— Exercise —
When you reach the line containing "Expand the aws-dev group in the tree" in the data below, begin returning lines exactly as written, and stop once the line containing "Screen dimensions: 907x552" has been returned.

— Task data —
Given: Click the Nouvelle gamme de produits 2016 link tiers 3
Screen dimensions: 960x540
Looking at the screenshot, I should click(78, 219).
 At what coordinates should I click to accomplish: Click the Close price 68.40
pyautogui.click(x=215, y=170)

---

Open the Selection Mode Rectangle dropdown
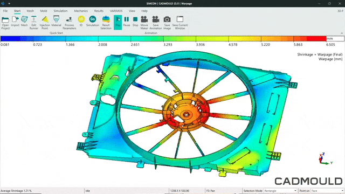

* * *

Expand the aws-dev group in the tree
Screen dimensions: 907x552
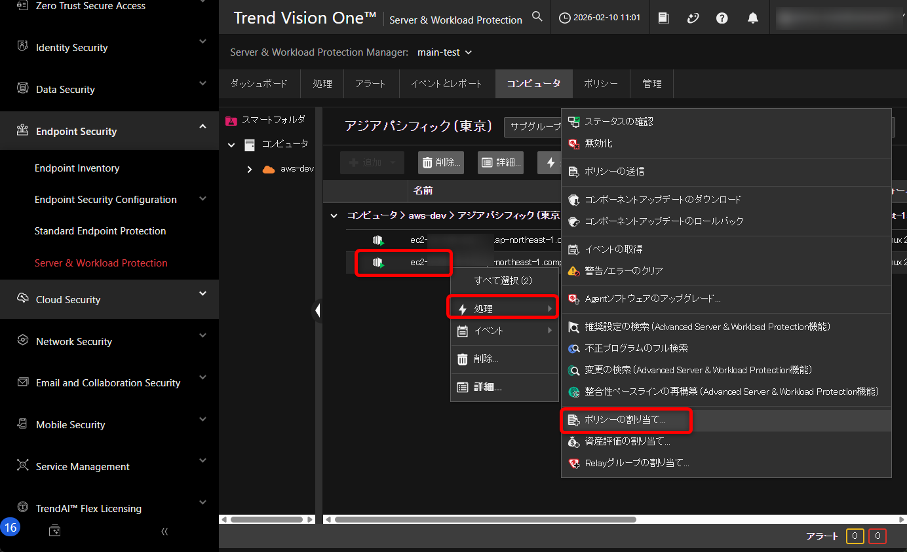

— Written response —
Expand the aws-dev group in the tree
Screen dimensions: 907x552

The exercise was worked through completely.